Secret Files Reveal the Structure of Islamic State

Secret Files Reveal the Structure of Islamic State
2015-04-21T11:45:05+00:00

was the mastermind behind the Islamic state organization’s control on north of Syria

The magazine said in a lengthy published story entitled "secret files reveal the structure of the Islamic state," that id had got 31 pages of plans , lists and tables handwritten up to a scheme for the establishment of the State of succession in Syria.

The documents are planned according to the magazine by a man named Samir Abdul Mohammed Al-Khlafawi a former colonel in the Air Force intelligence in Saddam’s regime.
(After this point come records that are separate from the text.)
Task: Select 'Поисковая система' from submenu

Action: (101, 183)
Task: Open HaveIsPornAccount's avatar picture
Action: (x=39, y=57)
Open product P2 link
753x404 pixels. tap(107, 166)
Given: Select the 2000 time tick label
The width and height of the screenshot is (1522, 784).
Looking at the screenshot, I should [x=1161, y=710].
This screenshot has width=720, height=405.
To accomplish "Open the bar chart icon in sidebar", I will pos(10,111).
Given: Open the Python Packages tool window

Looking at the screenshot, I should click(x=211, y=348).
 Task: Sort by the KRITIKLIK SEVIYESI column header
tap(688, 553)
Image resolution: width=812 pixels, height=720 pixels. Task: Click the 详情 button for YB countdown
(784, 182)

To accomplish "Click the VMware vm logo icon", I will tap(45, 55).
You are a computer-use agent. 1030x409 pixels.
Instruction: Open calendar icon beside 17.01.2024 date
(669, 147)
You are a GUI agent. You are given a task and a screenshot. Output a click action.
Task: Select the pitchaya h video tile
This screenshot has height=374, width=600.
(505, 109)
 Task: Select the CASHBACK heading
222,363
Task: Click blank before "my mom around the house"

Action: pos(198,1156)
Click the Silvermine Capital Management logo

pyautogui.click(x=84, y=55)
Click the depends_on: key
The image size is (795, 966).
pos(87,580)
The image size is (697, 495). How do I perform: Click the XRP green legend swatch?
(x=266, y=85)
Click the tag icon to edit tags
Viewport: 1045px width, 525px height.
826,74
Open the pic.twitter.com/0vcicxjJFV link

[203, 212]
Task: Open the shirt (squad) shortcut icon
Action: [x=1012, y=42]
The man nickname in Haji Bakar.

The magazine says that the files indicate that control of north of Syria was part of an elaborate scheme supervised by Haji Bakar using techniques - including surveillance and espionage, murder and kidnapping - have been refined in the era of Saddam's security service.

News reported that Haji Bakar was killed in a battle with Syrian fighters in January 2014 because he had helped earlier in the seizure of large areas of Syria, which has boosted the development of the Islamic State of Iraq and Syria "ISIS" organization in Iraq.

According to the Spiegel story written by Christoph Reuter, "What put Baker on the paper page by page with paragraphs identify specific individual responsibilities not least then a planned seize."

It continued the story "It was not an allegiance statement but it was a technical and precise plan for an Islamic state intelligence - the state-run organization similar to the succession and the Stasi internal intelligence agency famous in East Germany."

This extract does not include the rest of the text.